Naquela data, a menina dois anos se afogou na piscina de casa, em Pitangui. A criança teve parada cardiorrespiratória, mas o quadro foi revertido pelo Serviço de Atendimento Móvel de Urgência (Samu).

— Na hora que vi minha filha na situação que estava não consegui pensar em nada, a não ser levá-la até o Samu para que a equipe ajudasse de alguma forma. Eles não só ajudaram, mas fizeram um milagre — relatou Patrícia na época.

A criança foi levada pela mãe nos braços para a base do Samu. Elas moram no bairro Chapadão, a um quarteirão da unidade.

— Minha filha estava inconsciente, desengasgou e voltou a respirar após as massagens cardíacas. Nesse momento eu só sabia chorar e agradecer, porque definitivamente achei que ela não voltaria — contou, em dezembro, a mãe.

Ocorrências 

O caso teve um final feliz. Manuela teve alta e voltou para casa. Mas, nestes meses de férias escolares, em que as rotinas das crianças podem incluir piscinas, praias e cachoeiras, é importante que os pais e responsáveis estejam atentos aos pequenos dentro d’água.

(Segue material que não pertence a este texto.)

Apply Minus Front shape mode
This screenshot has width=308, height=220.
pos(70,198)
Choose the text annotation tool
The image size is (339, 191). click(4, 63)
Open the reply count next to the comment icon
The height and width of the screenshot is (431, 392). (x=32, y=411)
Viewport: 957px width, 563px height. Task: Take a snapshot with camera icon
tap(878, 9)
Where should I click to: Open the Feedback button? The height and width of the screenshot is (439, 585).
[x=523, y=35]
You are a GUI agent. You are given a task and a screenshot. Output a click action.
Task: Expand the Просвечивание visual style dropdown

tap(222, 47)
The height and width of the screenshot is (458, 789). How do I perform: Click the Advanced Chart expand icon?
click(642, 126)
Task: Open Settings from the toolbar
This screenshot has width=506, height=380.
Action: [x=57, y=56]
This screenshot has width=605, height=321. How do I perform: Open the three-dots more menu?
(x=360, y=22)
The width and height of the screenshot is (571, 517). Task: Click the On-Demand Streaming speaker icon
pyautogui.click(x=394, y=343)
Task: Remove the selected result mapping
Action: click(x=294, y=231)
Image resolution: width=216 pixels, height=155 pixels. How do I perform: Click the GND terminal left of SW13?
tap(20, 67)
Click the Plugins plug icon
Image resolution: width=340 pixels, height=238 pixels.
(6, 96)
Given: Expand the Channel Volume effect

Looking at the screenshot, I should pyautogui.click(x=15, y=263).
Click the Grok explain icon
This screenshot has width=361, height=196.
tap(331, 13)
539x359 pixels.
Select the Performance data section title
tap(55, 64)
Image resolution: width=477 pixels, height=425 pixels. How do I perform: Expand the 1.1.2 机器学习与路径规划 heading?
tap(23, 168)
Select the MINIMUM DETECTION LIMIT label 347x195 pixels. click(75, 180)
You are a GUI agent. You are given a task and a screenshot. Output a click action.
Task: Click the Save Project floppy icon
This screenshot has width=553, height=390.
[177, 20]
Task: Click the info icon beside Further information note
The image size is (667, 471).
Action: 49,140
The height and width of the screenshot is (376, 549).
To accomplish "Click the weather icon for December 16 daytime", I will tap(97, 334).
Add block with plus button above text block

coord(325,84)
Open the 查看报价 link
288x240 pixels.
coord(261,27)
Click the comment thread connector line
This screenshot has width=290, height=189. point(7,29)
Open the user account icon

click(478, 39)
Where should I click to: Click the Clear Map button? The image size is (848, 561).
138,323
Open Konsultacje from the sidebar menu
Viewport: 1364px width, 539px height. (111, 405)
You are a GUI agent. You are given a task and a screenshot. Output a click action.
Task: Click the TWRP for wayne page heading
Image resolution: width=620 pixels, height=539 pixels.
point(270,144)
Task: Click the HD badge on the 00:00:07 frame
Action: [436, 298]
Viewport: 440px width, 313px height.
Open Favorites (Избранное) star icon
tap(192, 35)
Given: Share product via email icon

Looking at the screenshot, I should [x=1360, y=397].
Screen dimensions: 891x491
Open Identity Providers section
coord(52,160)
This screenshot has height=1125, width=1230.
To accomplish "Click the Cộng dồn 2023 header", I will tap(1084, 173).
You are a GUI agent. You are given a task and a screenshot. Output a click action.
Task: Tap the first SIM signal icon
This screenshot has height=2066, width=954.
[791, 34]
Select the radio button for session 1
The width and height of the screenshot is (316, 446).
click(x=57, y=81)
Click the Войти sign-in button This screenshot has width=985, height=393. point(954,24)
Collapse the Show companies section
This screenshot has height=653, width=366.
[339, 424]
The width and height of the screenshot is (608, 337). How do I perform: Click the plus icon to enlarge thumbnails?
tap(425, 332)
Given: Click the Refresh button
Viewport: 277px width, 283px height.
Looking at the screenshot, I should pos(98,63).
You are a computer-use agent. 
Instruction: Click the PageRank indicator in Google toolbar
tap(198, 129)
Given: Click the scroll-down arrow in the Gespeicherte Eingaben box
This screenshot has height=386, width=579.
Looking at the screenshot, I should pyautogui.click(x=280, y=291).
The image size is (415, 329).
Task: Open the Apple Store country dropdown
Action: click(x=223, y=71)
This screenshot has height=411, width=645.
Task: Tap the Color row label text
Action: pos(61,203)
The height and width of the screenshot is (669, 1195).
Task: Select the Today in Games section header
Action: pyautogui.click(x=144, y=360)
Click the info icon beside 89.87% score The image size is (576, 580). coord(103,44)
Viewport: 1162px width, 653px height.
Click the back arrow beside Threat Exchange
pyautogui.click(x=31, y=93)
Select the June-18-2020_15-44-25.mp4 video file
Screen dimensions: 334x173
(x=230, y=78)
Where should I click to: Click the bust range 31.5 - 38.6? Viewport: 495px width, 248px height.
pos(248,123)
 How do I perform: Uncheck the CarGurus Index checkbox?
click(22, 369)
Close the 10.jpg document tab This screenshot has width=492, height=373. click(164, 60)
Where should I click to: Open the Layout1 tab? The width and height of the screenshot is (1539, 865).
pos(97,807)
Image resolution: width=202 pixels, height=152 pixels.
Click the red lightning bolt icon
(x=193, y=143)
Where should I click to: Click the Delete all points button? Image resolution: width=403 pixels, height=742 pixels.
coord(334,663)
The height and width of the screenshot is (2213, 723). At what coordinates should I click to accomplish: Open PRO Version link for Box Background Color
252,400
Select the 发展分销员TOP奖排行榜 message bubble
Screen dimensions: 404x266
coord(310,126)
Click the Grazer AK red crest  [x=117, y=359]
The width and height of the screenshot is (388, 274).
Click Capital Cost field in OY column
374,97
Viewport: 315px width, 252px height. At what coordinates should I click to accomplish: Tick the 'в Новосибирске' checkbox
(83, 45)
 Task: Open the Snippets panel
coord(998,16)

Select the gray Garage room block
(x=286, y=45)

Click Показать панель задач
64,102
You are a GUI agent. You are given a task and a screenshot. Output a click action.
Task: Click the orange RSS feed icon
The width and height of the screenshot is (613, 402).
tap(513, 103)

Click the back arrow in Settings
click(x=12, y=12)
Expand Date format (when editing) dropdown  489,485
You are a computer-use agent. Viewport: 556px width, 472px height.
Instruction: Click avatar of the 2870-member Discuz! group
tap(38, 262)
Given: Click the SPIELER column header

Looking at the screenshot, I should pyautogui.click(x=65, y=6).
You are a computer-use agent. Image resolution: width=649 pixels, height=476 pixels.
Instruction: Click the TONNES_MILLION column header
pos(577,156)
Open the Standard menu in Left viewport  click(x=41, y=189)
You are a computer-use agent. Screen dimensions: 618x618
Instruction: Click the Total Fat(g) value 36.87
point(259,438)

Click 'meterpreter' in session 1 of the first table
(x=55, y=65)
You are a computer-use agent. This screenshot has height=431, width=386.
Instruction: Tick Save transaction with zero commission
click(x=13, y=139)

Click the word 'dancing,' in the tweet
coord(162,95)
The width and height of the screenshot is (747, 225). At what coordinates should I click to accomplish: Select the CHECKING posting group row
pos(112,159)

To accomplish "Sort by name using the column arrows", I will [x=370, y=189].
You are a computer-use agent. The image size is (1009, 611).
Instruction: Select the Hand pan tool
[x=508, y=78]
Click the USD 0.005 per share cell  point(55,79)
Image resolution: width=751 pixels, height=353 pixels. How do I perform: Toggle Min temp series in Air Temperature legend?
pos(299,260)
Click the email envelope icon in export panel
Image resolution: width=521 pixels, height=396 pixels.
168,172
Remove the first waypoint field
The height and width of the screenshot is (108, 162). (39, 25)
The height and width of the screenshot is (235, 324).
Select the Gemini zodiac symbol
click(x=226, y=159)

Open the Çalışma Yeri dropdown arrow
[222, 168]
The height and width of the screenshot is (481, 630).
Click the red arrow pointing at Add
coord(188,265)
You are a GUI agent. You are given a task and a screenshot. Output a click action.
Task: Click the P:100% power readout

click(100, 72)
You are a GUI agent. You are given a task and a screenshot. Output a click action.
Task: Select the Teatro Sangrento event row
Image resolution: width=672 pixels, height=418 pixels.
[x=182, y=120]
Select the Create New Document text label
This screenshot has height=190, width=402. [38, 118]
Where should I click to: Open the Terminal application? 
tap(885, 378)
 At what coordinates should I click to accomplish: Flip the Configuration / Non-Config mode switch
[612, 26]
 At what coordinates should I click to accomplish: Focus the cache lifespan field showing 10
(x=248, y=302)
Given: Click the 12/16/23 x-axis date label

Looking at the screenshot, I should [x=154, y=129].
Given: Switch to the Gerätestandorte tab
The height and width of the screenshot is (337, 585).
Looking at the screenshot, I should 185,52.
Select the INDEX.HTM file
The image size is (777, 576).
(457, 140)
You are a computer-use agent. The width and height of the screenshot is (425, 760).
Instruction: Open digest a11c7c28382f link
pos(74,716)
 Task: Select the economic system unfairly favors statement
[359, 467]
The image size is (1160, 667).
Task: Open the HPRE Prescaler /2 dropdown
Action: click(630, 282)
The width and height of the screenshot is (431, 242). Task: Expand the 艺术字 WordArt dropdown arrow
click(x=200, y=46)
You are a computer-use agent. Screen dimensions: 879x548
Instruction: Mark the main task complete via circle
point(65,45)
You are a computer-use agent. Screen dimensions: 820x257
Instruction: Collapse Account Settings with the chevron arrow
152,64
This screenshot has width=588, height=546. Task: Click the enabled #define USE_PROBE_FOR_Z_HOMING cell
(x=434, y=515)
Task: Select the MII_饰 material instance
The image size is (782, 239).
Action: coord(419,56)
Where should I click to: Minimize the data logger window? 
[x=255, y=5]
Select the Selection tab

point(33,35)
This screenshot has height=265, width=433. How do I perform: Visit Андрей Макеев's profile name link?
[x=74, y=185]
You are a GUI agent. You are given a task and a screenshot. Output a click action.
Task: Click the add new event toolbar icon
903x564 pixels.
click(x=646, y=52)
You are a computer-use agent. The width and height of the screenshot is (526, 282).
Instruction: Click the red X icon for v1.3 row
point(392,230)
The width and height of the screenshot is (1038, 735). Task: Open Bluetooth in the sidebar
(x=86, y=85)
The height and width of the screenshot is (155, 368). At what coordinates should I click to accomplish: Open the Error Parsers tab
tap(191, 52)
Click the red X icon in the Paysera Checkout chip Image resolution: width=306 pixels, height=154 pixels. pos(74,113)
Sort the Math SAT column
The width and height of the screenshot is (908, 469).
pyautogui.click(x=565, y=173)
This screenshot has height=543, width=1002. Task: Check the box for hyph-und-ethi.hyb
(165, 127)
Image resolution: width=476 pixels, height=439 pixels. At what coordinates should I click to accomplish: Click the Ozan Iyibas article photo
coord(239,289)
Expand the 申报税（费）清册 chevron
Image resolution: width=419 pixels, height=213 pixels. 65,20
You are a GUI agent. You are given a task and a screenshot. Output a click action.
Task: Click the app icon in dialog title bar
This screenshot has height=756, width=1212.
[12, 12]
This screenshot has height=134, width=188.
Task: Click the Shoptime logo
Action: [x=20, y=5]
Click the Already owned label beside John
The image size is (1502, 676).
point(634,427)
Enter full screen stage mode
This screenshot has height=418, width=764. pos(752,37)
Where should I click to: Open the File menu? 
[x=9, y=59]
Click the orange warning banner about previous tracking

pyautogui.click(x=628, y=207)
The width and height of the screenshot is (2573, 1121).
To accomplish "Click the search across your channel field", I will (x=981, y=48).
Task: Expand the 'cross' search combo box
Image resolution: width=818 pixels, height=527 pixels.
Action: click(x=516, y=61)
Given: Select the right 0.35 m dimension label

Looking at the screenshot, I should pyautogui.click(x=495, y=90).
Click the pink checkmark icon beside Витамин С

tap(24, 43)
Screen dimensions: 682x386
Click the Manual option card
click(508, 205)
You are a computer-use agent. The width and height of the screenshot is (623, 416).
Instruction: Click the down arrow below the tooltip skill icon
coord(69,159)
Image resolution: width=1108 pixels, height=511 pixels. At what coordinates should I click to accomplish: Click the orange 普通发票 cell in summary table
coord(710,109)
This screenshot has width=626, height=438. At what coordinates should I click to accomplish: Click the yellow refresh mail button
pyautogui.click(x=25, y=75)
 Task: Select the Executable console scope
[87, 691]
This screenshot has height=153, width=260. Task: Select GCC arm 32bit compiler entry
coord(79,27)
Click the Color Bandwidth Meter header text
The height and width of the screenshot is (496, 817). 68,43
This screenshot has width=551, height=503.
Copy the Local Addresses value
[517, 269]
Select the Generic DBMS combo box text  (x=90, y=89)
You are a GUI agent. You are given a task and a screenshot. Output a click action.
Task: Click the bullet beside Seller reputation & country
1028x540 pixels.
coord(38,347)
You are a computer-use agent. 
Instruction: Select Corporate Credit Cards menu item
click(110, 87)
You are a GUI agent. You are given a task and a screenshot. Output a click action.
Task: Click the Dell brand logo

De acordo com dados divulgados pela Sociedade Brasileira de Salvamento Aquático (Sobrasa), o afogamento é a segunda maior causa de morte de crianças de 1 a 9 anos. Os acidentes acontecem, principalmente, em piscinas e em casa. No país, 44% de todos os casos de afogamento acontecem entre os meses de novembro e fevereiro.

Divinópolis

Desde a sua implantação em junho do ano passado, o Samu atendeu a 7 casos de afogamento na região, o que rende uma média de uma ocorrência por mês.

Neste ano, Divinópolis ainda não registrou casos de afogamento. Segundo dados do Corpo de Bombeiros, em todo o ano de 2017, a região contabilizou 21 ocorrências do tipo.

Os números do Samu são menores porque a unidade começou a atender somente no meio do ano passado.

Já em todo o estado de Minas Gerais, foram registrados 35 casos envolvendo crianças de 1 a 14 anos, entre os meses de janeiro e novembro de 2017.

Recomendações

Segundo o tenente Cleyton Batista de Jesus, que atua no Corpo de Bombeiros em Divinópolis, os pais e responsáveis devem seguir algumas orientações para evitar o afogamento das crianças. 

— É necessário nunca deixar as crianças sozinhas, equipá-las com colete salva-vidas e também respeitar a sinalização afixada para locais de banho. Além disso, é preciso evitar que as crianças fiquem em locais onde haja embarcações próximas e orientá-las sobre o risco de afogamentos.